For twenty years or so, the head of the Willow Creek Association was Jimmy Mellado. He's now the new head of Compassion International. He probably knows as much about the church as anybody I know, and he has heard about as many sermons in as many different settings as is humanly possible.
Someone asked him once what single improvement could make the biggest difference in the effectiveness of churches. His immediate answer: "Better preaching."
Few moments are more fulfilling than communicating effectively, touching people at their deepest level. Few moments are more painful than standing in front of a group of people with words coming out of your mouth … and not connecting. Over the years a few observations about communication have embedded themselves in my work—mainly because it's so painful when I violate them. Here are my four laws of communication.
1. Begin with what matters
Years ago I was excited about giving a particular talk, but it didn't come out right. It was flat from the beginning and never perked up.
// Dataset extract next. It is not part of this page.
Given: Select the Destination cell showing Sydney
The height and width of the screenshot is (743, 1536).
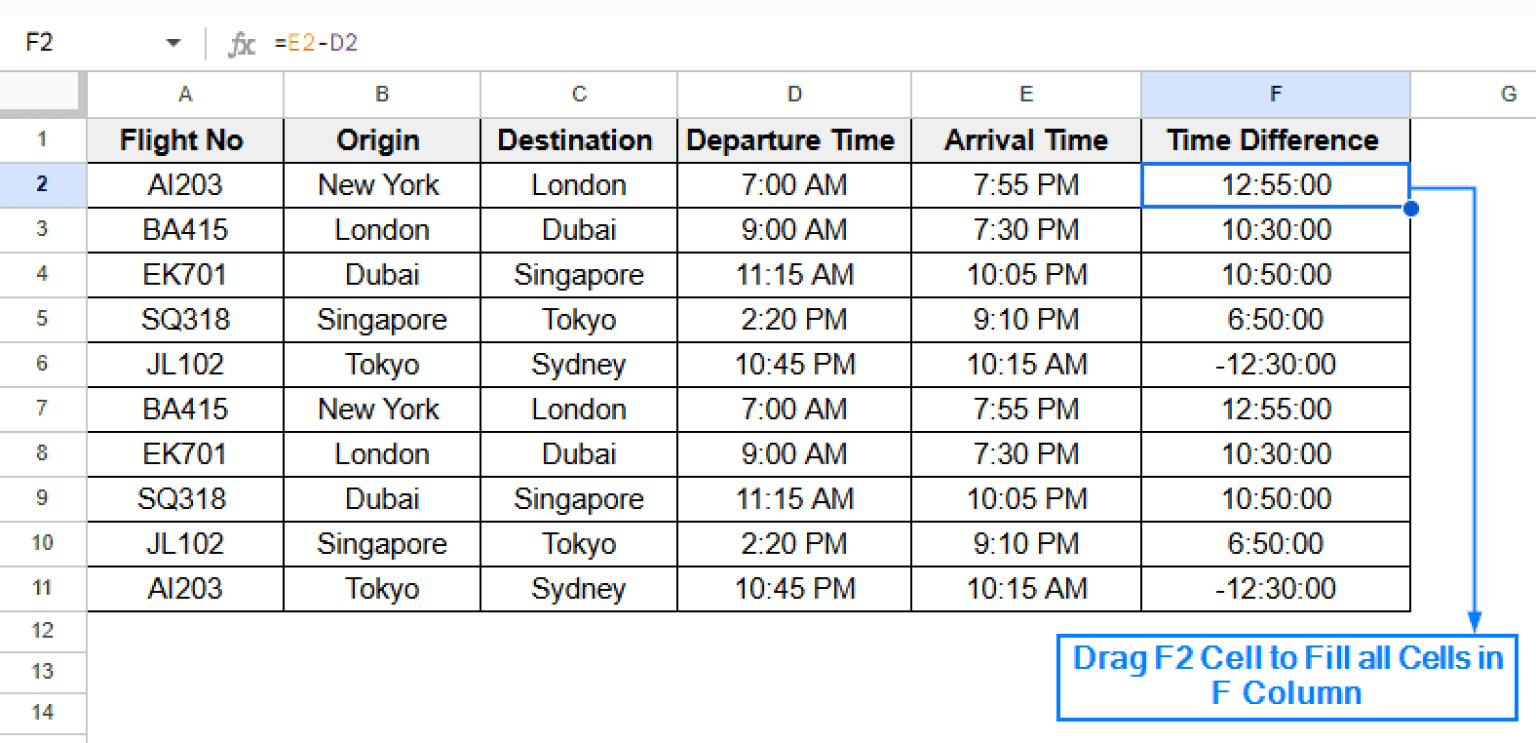Looking at the screenshot, I should 578,364.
When I was done, I sat down next to Bill Hybels and said, "That seemed kind of … blah." He said he totally agreed. (This might have been the only time I ever wished Bill had disagreed with me.) Then he told me something I've never forgotten.
Anytime you're listening to a really good speaker, they will answer this question in the first few minutes of their talk: Why is it urgently important that we discuss this topic?
Up till then, I had always thought that good talks start with an attention grabber—maybe a story, or something funny, or a news item everyone is talking about. But the problem with merely trying to get people's attention is it may not tap into their hunger for the topic. It can miss the why.
If it's not urgently important to talk about something, maybe I'm talking about the wrong thing.
2. Find the passion
Once I heard an interview with the woman who ran the largest speakers' bureau in the world. (By which I mean the world's largest bureau, not a bureau of the world's largest speakers.) She was asked, "What's the number one characteristic that makes for an effective speaker?" I thought she might suggest intelligence, or charisma, or the ability to articulate well. No. She had a one-word answer: passion.
"If a speaker has passion," she said, "we will put up with all kinds of stumblings and flaws. Without passion, though, all the clarity and fluency in the world will not sustain our attention or our hearts."
Just think about the teachers who have most impacted your life. Passion is contagious. But it cannot be forced. When a speaker is genuinely held in its grip, the listeners know. They can feel it; they are swept up.
If I can't find any passion for my topic, maybe I shouldn't be talking about it.
3. Think in "moves," not "points"
In David Buttrick's Homiletics: Moves and Structures, he observes the way we talk to each other in everyday life. We don't arrange our conversation by a series of points. ("Today I'm grocery shopping, gardening silently, and gambling secretly.")
Rather, our conversations unfold in a series of moves. Someone tells a story about their father, and that prompts a response from another person about a recent experience with their father. A disclosure of sorrow elicits a response of comfort. Conversations travel in moves.
It's the same with talks given to larger groups. The mind naturally wants to move from one related thought to the next. The biggest difference between a talk to a large group versus a private conversation is that in a public talk I need to be more careful about the moves I make.
Where might I lose folks? Does a particular thought require an illustration? Will there be a common objection I must address? Will people know what difference it makes in everyday life? Are the transitions clear? I may have two ideas that I'd love to talk about, but if one does not flow directly into the other one in my audience's mind, I'm headed for trouble.
Anyone who's ever given a talk knows the experience of a sudden loss of energy around a transition, or the difficulty in crafting a sentence to get from one idea to another. Thinking of talks structured by moves rather than points helps me organize my thoughts more naturally.
If I'm having a problem crafting a living, breathing, flowing talk, it may be that I'm making the wrong moves.
4. The real work happens after the words are spoken
Dallas Willard said the most helpful advice he ever got about speaking came from God. One day when he was going to teach, this thought came to him: Remember, it's what happens to the words after they leave your mouth and before they reach peoples' ears that matters.
A talk's ultimate outcome has little to do with the worth of the talker or the art of the talk. We work, we work hard, we seek to cultivate the gifts we've been given, but we don't trust in either ourselves or our giftedness.
When we speak words that are as true and faithful to the Word as we can make them, they become the raw material that God can use to move and transform the lives of the listeners. But once we've spoken them, then it really is up to God.
It's a lot like bowling. Once the ball is out of your hand, or the word has left your mouth, there's no use dancing around or torturing yourself as if you're in control.
Once you let it go—let it go. God is at work.
John Ortberg is editor at large of Leadership Journal and pastor of Menlo Park Presbyterian Church in California.